-- Data to examine follows --

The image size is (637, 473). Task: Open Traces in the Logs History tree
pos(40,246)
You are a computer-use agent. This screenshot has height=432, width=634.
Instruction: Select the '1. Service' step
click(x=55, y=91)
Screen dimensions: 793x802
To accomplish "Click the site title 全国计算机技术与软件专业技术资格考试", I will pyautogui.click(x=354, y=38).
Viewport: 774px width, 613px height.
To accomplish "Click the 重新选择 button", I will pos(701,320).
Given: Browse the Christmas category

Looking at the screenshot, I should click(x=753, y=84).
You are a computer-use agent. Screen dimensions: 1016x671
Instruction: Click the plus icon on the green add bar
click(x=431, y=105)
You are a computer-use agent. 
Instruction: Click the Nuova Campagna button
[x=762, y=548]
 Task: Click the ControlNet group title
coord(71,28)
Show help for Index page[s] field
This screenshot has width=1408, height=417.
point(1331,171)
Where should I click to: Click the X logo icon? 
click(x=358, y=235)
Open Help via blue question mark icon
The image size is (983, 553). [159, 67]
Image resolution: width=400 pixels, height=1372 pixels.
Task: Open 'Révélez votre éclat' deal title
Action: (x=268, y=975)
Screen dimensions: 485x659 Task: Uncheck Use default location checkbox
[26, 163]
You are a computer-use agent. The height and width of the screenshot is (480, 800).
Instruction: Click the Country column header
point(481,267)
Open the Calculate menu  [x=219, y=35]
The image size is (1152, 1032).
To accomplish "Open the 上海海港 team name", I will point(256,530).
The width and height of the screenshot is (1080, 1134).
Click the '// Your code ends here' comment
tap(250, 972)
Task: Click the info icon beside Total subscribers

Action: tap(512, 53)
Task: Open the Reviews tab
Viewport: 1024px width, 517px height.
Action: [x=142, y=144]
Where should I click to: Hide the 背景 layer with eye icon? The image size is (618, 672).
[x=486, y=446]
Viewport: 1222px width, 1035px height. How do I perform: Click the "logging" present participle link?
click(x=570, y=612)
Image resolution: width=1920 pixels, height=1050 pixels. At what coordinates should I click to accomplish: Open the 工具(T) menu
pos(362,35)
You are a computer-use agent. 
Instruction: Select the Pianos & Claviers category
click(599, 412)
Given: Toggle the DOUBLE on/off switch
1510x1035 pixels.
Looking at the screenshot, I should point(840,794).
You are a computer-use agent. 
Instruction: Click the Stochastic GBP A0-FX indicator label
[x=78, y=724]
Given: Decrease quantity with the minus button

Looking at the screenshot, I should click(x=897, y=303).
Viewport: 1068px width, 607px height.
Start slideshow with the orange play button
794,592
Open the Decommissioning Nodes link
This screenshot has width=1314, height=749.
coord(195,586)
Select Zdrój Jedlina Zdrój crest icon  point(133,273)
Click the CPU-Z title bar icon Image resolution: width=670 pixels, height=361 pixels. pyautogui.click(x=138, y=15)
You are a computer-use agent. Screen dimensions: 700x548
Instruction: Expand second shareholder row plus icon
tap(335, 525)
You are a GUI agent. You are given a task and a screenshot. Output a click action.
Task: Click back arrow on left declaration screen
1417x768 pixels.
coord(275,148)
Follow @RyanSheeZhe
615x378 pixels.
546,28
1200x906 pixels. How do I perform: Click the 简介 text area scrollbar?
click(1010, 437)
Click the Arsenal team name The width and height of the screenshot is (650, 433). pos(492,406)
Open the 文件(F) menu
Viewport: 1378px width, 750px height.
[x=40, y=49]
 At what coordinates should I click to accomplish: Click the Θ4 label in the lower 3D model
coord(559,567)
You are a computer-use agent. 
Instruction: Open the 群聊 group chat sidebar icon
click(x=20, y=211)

-- Data to examine concluded --

#### Aim of the task:
Using the material above, return each line in which the word "will" occurs.

#### Result:
To accomplish "Click the site title 全国计算机技术与软件专业技术资格考试", I will pyautogui.click(x=354, y=38).
To accomplish "Click the 重新选择 button", I will pos(701,320).
To accomplish "Open the 上海海港 team name", I will point(256,530).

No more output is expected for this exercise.